Study text →
%%
Saint Saviour
27th March 2024 - 7:00 pm
The Deaf Institute

Saint Saviour’s new album Sunseeker is an experiment in challenging dourness; 11 tracks of baroque pop that swim in light. For so many of us, joylessness and cynicism are the default—it takes work to find the sunshine. For Becky Jones, the person behind the Saint Saviour moniker, it took a child. On her fourth album, among messages to her own children, she offers all of us heirlooms of joy as well as a word of encouragement: No matter how deep it’s buried, no matter how long it’s been dormant, the sunshine can be found.

It was a revelation that came to Jones during the writing of her previous album Tomorrow Again. Pregnant with her second child, Tomorrow Again, which Mark Radcliffe described as “exquisite, effortless and quite brilliant”, it was the first album she wrote after becoming a mother: a role that challenged her own dourness. On it, Jones wrote Saint Saviour’s first upbeat song: ‘Rock Pools’. “I realized afterwards that I was writing music to convince myself that I could find the bright mood. And it worked,” says Jones.

Originally from Stockton-On-Tees, Jones moved to London in the early aughts to pursue a career in music, taking her stage name from a piece of art she purchased from a local artist in Bermondsey. She quickly found her own sense of joy in the area, as well as an affinity to the largely working-class area, the docks, and the history steeped within. She applied that sense of exultation to her side-projects, developing a talent for crafting upbeat tracks that inspired a kind of hedonistic catharsis while working with electronic producers and touring with Groove Armada. Her solo projects were largely an expression of Jones’ introspective and melancholic side: following two EPs, she released her critically acclaimed debut album Union in the summer of 2012, before collaborating with fellow Northerner Bill Ryder-Jones for 2014’s In the Seams, who also appeared on 2020’s Tomorrow Again, which drew flattering comparisons to Kate Bush and Elizabeth Fraser.

Sunseeker is a radical shift away from the downbeat existentialist inquiries of those previous albums towards a search for warmth. With each song, Jones aims to let the light in, applying generative sunshine to her own work and life. While existentialism had been the bedrock of her previous songwriting efforts, on Sunseeker, she allows a variety of new thought processes to creep in, as she reckons with new questions concerning religion, spirituality, and the long shadow her mother’s death has cast.

With the assistance once again of Bill Ryder-Jones, the album’s sonic palette is warm, light, clarion, taking inspiration from European ‘60s baroque pop. It’s sanguine in its sense of joy — a feeling that Jones embodies in a softer, quieter tone of voice. Her words hang like simple structures in the air, pegs from which the listener can hang their own emotion.

Sunseeker is ultimately an attempt to reconcile grief and newborn life, though it lands lightly on the listener’s ears, allowing us to sit with the cycle of our lives while Jones processes her own.

Jones disguises these heavy, heady sentiments with pithy statements and poppy hooks, aiming to embolden rather than overperform or preach. The album’s opening track ‘Better Than’ is a perfect example of Jones’ coy formula. “I told my girl self I would deviate,” she sings, before self-analyzing herself, her feminism, and how she can pass down the self-esteem and sufficiency needed to be a good feminist to her daughter. “I’m just trying to embed little messages for her, so that she can take her own confidence from it,” she says.
%%
Extracted entries →
%%
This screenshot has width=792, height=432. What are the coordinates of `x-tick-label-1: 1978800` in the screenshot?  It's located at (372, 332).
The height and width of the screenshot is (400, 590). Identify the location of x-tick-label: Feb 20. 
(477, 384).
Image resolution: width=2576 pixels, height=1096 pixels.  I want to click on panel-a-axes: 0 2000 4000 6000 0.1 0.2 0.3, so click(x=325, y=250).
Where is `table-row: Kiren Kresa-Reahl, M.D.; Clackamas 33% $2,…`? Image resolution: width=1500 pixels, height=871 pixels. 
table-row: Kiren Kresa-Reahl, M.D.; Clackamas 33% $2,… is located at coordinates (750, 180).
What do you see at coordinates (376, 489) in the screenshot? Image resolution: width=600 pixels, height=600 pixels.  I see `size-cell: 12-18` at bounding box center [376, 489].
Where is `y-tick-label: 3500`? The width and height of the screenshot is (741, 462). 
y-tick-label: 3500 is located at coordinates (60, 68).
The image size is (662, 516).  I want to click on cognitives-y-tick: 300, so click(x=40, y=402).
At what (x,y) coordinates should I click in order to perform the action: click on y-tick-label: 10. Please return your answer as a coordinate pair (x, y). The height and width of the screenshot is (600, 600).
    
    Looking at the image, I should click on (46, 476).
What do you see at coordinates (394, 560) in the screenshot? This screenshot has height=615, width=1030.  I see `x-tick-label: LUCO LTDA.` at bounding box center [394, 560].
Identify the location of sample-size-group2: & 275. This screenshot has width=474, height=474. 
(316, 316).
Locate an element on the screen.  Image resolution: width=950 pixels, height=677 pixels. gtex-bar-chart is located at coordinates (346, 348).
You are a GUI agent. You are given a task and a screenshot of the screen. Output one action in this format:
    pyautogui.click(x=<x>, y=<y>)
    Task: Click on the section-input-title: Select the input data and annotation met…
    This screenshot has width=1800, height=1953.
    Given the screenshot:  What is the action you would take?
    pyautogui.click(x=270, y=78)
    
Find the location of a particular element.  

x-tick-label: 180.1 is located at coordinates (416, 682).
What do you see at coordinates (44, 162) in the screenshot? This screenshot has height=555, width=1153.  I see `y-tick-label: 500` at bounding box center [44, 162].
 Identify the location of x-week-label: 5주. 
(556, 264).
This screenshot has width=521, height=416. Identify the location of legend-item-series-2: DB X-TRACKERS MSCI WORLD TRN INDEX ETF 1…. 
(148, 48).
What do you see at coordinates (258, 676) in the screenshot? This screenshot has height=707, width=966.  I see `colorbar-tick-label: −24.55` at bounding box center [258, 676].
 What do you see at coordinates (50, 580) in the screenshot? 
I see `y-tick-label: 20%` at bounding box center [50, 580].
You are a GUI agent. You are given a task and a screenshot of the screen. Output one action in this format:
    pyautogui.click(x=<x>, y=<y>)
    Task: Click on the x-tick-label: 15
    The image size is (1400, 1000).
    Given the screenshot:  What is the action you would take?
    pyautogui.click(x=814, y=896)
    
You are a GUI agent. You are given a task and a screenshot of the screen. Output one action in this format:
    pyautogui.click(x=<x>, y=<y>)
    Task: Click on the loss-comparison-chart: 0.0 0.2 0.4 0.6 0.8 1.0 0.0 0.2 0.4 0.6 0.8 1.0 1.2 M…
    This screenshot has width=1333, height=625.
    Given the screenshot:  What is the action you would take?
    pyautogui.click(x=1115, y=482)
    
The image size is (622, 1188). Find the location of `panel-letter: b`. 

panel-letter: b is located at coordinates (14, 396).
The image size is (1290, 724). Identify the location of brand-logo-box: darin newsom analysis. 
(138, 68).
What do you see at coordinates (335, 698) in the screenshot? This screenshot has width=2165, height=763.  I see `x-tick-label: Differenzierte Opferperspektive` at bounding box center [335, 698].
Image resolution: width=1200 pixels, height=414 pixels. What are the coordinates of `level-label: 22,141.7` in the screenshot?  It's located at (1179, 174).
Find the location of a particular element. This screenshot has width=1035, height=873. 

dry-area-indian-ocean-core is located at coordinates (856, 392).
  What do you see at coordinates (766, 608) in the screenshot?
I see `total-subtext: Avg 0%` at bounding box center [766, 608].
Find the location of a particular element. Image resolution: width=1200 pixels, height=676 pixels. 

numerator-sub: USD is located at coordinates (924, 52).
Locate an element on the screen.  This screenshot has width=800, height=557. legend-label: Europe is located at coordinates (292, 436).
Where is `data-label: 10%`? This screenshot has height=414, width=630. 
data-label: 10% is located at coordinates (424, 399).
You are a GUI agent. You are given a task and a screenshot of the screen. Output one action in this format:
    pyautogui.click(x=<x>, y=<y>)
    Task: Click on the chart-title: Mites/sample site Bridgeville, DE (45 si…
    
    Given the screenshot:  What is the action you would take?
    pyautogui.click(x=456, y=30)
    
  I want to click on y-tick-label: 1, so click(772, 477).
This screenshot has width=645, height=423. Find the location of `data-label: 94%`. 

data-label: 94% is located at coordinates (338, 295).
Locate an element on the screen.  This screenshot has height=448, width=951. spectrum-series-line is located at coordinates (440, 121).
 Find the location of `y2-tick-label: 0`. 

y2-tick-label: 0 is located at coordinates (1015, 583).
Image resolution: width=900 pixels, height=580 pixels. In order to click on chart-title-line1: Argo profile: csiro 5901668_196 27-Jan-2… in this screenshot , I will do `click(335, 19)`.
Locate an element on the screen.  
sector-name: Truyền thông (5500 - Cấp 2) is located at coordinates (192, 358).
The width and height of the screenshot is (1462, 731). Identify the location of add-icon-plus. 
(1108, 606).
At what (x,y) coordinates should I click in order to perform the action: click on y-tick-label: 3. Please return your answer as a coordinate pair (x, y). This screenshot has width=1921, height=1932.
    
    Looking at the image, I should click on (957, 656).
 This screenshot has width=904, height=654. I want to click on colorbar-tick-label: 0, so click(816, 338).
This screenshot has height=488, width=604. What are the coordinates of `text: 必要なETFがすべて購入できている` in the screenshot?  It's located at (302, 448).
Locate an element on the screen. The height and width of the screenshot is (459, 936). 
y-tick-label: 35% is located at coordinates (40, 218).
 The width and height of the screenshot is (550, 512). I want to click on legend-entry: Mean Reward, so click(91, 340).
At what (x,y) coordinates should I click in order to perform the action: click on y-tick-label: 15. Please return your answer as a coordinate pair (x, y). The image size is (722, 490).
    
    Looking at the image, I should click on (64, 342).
%%
Task set →
A – Reproduce the passage of the Saint Saviour text from "Sunseeker is ultimately" to "processes her own." word for word.
B – Transcribe the rows from the line with "coordinates (292, 436)." to the line with "y2-tick-label: 0 is", both of those lines included, with no changes.
The Saint Saviour text and the rows have no connection to each other.

Task-by-task solutions →
A –
Sunseeker is ultimately an attempt to reconcile grief and newborn life, though it lands lightly on the listener’s ears, allowing us to sit with the cycle of our lives while Jones processes her own.

B –
Locate an element on the screen.  This screenshot has width=800, height=557. legend-label: Europe is located at coordinates (292, 436).
Where is `data-label: 10%`? This screenshot has height=414, width=630. 
data-label: 10% is located at coordinates (424, 399).
You are a GUI agent. You are given a task and a screenshot of the screen. Output one action in this format:
    pyautogui.click(x=<x>, y=<y>)
    Task: Click on the chart-title: Mites/sample site Bridgeville, DE (45 si…
    
    Given the screenshot:  What is the action you would take?
    pyautogui.click(x=456, y=30)
    
  I want to click on y-tick-label: 1, so click(772, 477).
This screenshot has width=645, height=423. Find the location of `data-label: 94%`. 

data-label: 94% is located at coordinates (338, 295).
Locate an element on the screen.  This screenshot has height=448, width=951. spectrum-series-line is located at coordinates (440, 121).
 Find the location of `y2-tick-label: 0`. 

y2-tick-label: 0 is located at coordinates (1015, 583).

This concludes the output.